With a nostalgic chuckle, I put it away “someplace safe” as a sort of perverse keepsake, and Madre and I had a good laugh over the thing, but somewhere along the line I forgot all about it and it disappeared. I’ve spent the last three weeks wracking my brain as to where it might be and tearing my closets apart searching for it—heroically, I might add—all to no avail. I even tried my sister Laurie’s suggestion that I “just sniff it out”, but so far it’s eluded me.
I know there’s no way it got thrown away—that would have been sacrilege—but the thing was so noxious I’d not be surprised if it had gotten up and skutched away under its own power, and is now lying in wait somewhere until just the right moment when it can sneak back into my bedroom and insinuate itself around my throat some night as I sleep—the stuff of nightmares and evil clown cartoons.

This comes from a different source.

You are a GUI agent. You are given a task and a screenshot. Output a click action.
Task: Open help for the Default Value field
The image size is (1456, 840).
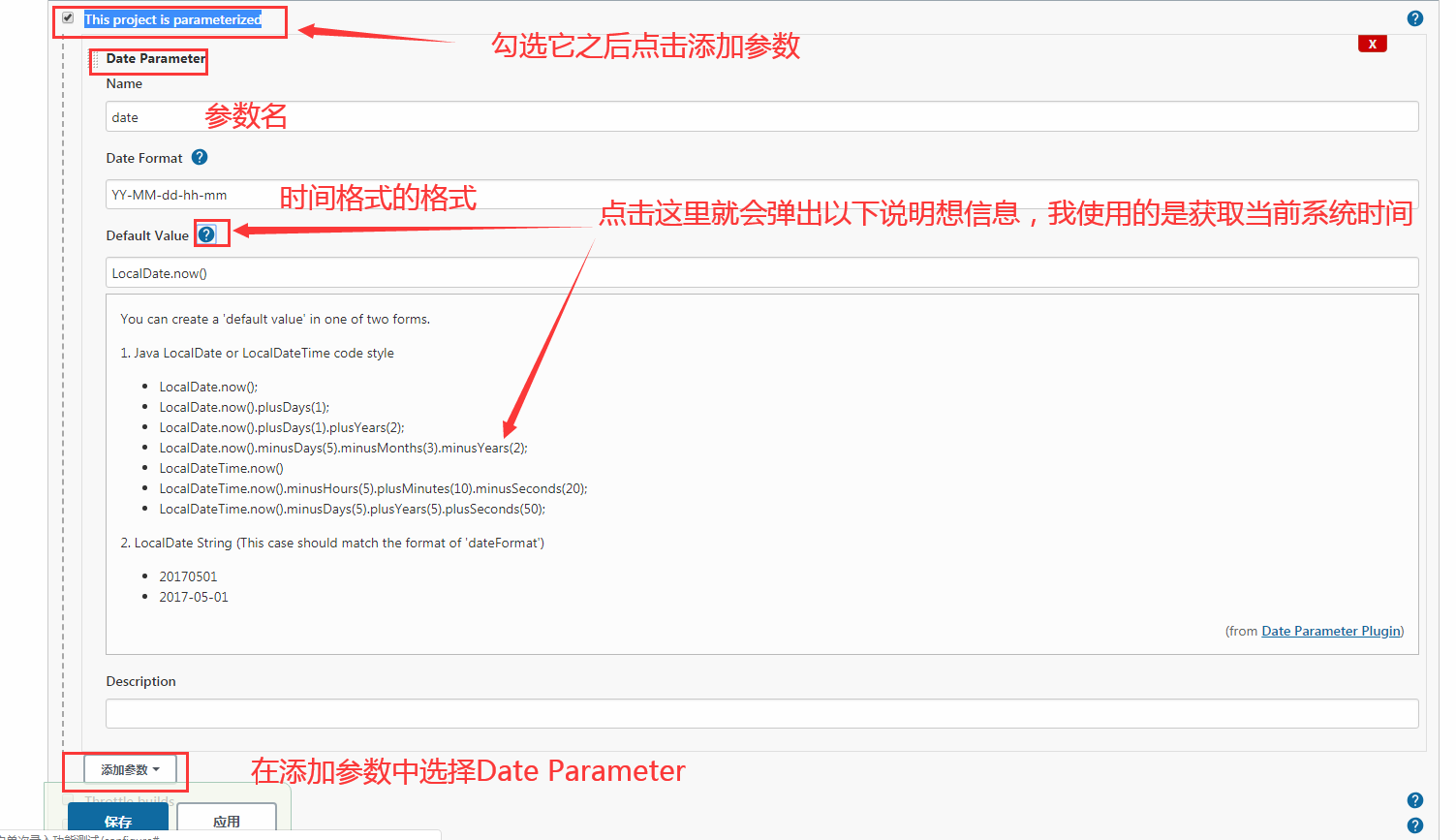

I never thought I’d miss that god-awful itchy, stinking thing, but now that Madre has gone, it occurs to me that there was so much love and concern smeared into its magic juju, and so many answered prayers inherent in its fraying old threads, that now it’s the most precious thing I can possibly imagine, and it just breaks my heart that I can’t find it so I can smear it with Vick’s and sleep with it pinned securely, comfortingly, lovingly. . . under my pillow.